Jeff Huntley plays Sam, a 36-year-old Red Sox fan who wonders if he’ll work in the movie theater forever. Huntley said his character has “mixed taste” in movies and his favorite is “Avatar.”
“He likes good movies, but he’s not like a film snob,” Huntley said of Sam. “He doesn’t know French films or, like, the Criterion Collection — that’s Avery’s thing.”
Avery is played by Franco Nero, a student at Kodiak College in his first dramatic role after appearances in musical theater. Dianne Ibarra and Elizabeth Bendix-Harper play Rose and Scarlett.
Nero has become a fan of “Pulp Fiction,” Quentin Tarantino’s poetic and violent 1999 masterpiece, since he began preparing to play Avery, a hyper-educated film snob with a broom in his hands.
“I’ve watched it, maybe five times all the way through,” Nero said, when Bendix-Harper playfully interrupted.
“Yeah, and how many times have you watched the Sam Jackson clip?” she asked.
“Oh. A lot…” Nero said, nodding.
Reviews of “The Flick” since its 2013 opening in New York show the characters have ambitions and the script takes the imagination beyond the dreariness of their seemingly dead-end jobs.
Readers may have heard the film buff-centric drama can be challenging for audiences and was controversial when it debuted. But it’s probably not for reasons that might first come to mind.
It’s because productions of Annie Baker’s 2014 Pulitzer Prize winner can run long. Some have run about three hours, with protracted silences among the characters as they clean a Massachusetts movie theater. Reviewers have described the action, or lack of action, as “hyper-realistic.”
That’s what stirred controversy during the initial Off-Broadway run of “The Flick” in 2013. Baker’s script forced people to wait, as we often do in real life, for the next enlightening thing to happen.
In a 2014 article in the New York Times, Baker said, “I’m just trying to accurately portray the people who live in the movie theater inside my head, and I guess there’s a lot of moments of not-talking in that movie theater inside my head.
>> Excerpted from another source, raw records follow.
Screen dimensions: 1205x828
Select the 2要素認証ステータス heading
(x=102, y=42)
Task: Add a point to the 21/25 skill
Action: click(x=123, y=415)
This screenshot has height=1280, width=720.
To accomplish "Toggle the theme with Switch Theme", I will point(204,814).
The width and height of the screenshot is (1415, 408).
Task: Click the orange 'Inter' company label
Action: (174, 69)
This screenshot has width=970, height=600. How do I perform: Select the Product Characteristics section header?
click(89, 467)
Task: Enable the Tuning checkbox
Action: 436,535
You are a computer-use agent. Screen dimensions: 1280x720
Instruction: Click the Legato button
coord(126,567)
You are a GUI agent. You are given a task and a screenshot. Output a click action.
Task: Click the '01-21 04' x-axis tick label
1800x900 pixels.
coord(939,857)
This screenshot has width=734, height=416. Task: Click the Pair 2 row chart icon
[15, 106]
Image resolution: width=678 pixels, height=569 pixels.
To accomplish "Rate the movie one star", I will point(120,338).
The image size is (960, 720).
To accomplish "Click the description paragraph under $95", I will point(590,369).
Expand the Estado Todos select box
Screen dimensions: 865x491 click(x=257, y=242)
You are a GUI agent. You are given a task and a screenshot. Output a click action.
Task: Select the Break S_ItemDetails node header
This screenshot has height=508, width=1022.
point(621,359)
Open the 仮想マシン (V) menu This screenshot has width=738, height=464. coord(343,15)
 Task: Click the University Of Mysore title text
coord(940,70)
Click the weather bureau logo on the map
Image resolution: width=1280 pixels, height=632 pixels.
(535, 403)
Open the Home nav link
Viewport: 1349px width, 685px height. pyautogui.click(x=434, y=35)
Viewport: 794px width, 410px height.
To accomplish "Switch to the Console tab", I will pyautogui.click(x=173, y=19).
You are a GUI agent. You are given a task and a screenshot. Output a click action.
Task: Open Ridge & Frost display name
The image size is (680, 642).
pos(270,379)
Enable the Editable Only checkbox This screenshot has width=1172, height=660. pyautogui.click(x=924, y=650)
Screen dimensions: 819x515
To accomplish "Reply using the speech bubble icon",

All the walking and sweeping and mopping and dustpan-banging … .”
Kodiak director Jared Griffin has compressed the play to about two-and-a-half hours for its three-night run this week. He has also taken a cue from other community theaters by seating his audience on stage and moving the actors about the steeply raked floor of permanent seats in the choral pod. The characters will clean up after a film screening, and the story contrasts their dreary minimum-wage jobs with their hopes, ambitions and the magic of the movies they love.